Tuesday, April 10, 2012

Handling nginx Failover With KeepAlived


How do configure to release and obtain VIP (virtual IP) when nginx is dead, down or system is rebooted for the kernel upgrades?

Edit /usr/local/etc/keepalived/keepalived.conf and add the following section to check whether nginx is alive or dead:
# vi /usr/local/etc/keepalived/keepalived.conf
Updated file on both lb0 and lb1:
vrrp_script chk_http_port {
script "/usr/bin/killall -0 nginx"
interval 2
weight 2
}
vrrp_instance VI_1 {
interface eth0
state MASTER
virtual_router_id 51
priority 101
authentication {
auth_type PASS
auth_pass Add-Your-Password-Here
}
track_script {
chk_http_port
}
virtual_ipaddress {
202.54.1.1/29 dev eth1
}
}
 
Save and close the file. Reload keealived:
# /etc/init.d/keepalived restart
If nginx died due to any issues keepalived will release master VIP and backup server will become active. When master nginx LB0 comes backs online, the backup LB1 will go down in backup state.


Software Load-Balancing & Failover with NGINX and keepalived

Introduction

This article will describe how to set up software load-balancing and failover for web applications (in this case for a bigger installation of VoiceObjects: 4 machines with each 8 productive instances plus one staging instance). Two additional machines will be hosting the failover / load-balancing solution.
The load should be evenly balanced (round-robin) between the instances. In the beginning it is not planned to make a health-check on individual machines or instances.
The failover capability will be reached by having the actual productive machine claiming a virtual IP (VIP) from the network. In case of a failure this VIP will be passed to the backup machine.
All traffic will reach the machine from Port 80. Thus a port-forwarding for the productive load and an additional URL rewriting for the staging load is needed.

Contents


Setup Overview


Figure 1: General Setup overview

Load-Balancing: nginx

nginx is a simple software load balancer / reverse proxy / web-server for linux operating systems.
As this article focuses only on the load-balancing capabilities, the other functionalities will not be taken care of. Please go to the Resources section to get links to more information.
To set up a simple load balancing, it is needed to configure the following in the nginx.conf:

http {
#define all instances here
upstream VoiceObjects {
server 172.22.23.92:8099;
server 172.22.23.92:8100;
}
server {
listen 80;
location / {
proxy_pass http://VoiceObjects;
}
}
 
This will forward calls reaching nginx on port 80 to the ports 8099 and 8100 on the given machine.
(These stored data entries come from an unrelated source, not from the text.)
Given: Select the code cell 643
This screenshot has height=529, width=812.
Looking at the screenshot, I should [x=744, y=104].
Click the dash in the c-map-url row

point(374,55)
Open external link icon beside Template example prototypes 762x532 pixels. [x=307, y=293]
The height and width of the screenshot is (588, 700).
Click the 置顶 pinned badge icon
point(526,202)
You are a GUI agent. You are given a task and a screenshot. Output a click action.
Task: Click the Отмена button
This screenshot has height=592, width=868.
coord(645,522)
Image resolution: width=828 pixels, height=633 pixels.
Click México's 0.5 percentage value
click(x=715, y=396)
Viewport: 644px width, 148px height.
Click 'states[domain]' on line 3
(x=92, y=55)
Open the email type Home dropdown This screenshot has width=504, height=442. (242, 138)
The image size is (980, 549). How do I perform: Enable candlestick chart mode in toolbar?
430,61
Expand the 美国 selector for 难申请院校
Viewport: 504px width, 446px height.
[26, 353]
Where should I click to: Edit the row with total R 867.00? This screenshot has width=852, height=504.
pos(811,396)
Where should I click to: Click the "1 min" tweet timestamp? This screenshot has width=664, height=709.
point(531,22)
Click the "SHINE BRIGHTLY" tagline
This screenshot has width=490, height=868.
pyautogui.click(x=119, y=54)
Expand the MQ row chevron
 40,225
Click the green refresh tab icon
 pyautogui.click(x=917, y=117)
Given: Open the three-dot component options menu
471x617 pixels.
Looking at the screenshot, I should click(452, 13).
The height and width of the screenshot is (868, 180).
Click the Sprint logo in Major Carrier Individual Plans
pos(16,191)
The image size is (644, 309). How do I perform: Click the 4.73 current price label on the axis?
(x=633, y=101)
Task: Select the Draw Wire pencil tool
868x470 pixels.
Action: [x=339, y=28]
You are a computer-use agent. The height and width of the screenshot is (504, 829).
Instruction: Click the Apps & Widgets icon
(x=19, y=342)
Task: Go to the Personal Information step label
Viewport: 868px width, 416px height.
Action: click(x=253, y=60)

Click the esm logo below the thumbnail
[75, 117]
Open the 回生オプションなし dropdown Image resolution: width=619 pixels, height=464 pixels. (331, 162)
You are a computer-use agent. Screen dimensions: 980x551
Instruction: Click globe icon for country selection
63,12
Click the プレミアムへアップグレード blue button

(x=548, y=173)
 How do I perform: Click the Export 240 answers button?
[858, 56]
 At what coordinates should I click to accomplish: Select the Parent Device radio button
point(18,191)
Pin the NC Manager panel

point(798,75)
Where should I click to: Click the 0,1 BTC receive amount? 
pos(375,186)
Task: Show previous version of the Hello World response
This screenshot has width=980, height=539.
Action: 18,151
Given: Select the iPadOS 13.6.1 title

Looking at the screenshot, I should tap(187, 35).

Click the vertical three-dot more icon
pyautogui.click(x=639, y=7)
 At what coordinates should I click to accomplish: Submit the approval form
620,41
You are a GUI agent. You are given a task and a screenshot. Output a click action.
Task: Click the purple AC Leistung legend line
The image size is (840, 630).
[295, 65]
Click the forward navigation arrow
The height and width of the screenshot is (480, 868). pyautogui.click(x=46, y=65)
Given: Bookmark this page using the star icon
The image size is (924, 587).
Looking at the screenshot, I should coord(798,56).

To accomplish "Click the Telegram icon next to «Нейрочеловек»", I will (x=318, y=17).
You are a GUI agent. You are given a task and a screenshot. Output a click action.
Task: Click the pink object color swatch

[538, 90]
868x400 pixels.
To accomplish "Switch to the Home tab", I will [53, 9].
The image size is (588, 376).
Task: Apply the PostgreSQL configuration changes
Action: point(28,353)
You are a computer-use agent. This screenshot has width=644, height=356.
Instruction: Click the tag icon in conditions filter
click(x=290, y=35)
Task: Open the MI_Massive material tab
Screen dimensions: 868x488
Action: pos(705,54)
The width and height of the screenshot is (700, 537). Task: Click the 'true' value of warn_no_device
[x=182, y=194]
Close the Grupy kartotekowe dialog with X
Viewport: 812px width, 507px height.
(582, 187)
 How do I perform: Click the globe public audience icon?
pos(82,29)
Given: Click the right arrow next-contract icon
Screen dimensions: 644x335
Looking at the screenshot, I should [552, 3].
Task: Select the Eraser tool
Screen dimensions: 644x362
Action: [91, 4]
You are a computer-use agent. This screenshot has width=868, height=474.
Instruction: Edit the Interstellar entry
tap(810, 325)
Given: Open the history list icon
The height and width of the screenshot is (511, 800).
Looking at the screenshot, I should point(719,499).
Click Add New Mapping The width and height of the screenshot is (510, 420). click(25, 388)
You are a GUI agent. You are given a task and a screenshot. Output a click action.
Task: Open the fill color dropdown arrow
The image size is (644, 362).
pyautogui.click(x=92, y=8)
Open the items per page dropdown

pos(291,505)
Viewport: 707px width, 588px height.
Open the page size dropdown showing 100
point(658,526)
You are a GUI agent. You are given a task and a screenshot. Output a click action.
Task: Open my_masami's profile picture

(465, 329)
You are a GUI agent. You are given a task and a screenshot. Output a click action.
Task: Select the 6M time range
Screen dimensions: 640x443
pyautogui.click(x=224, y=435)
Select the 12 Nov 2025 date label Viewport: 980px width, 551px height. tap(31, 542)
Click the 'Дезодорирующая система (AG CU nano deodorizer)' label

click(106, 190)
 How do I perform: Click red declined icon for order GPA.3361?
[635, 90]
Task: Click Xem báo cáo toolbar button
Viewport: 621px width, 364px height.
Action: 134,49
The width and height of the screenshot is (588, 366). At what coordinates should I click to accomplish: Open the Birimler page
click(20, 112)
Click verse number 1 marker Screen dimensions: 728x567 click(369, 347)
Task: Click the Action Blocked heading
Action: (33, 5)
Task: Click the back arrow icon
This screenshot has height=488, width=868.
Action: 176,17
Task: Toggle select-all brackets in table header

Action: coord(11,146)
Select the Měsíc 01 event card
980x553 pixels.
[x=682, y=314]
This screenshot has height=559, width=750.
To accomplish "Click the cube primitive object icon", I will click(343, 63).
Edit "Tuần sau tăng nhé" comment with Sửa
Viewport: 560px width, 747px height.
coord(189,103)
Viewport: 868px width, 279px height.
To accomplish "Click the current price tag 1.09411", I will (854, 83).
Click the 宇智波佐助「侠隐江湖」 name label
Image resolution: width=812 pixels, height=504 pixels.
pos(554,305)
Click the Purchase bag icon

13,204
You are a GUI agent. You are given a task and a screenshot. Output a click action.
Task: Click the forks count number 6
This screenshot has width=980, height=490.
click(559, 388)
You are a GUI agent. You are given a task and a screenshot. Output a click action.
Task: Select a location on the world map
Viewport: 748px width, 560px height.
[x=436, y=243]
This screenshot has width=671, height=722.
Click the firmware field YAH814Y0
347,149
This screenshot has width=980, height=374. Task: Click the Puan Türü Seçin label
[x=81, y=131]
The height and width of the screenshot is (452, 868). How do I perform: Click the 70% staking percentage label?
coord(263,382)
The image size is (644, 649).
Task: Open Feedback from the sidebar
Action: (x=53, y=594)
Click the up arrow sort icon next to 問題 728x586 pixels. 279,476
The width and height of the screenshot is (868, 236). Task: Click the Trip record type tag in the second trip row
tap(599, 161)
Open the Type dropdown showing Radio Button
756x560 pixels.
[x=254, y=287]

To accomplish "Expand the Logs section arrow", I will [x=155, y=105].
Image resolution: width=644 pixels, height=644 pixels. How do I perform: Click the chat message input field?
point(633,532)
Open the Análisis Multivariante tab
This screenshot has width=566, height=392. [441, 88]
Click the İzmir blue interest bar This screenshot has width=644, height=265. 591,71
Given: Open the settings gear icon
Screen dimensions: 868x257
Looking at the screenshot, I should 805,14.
nginx - Automatic reloading of configuration

http://wiki.codemongers.com/NginxCommandLine

nginx - Number of parallel sessions

nginx needs to be set up for the maximum number of possible parallel sessions. There are 2 parameters controlling this value ? the number of parallel processes of nginx and the number of parallel connections.
The maximum number of parallel sessions can be calculated as following:
no. of parallel sessions = worker_processes * worker_connections
Please see also this article on the web for more information: http://articles.slicehost.com/2007/12/13/ubuntu-gutsy-nginx-configuration-1

worker_processes

Default:
worker_processes 1;
nginx can have more than one worker process running at the same time. To take advantage of SMP and to enhance the performance the number of threads can be adjusted:
worker_processes 4;
It is needed to check the most efficient setting for this setting on the involved systems.

worker_connections

Sets the number of connections that each worker can handle. This is a good default setting:
events {
worker_connections 1024;
}
Note: The worker_connections setting is placed inside the 'events' module.

nginx: Routing by incoming URL

In the example project, there will be two types of incoming requests - production calls and calls to a single "pilot" instance on each machine. See the following graph for a detailed overview:




Figure 2: Detailed setup overview (with Pilot)
This means that traffic will need to be routed to 2 different upstream definitions. To make this possible, the incoming URLS must differ to enable nginx to distinguish between the two targets. Other distinguishing possibilities would be possible but have been discarded for the sake of easy implementation.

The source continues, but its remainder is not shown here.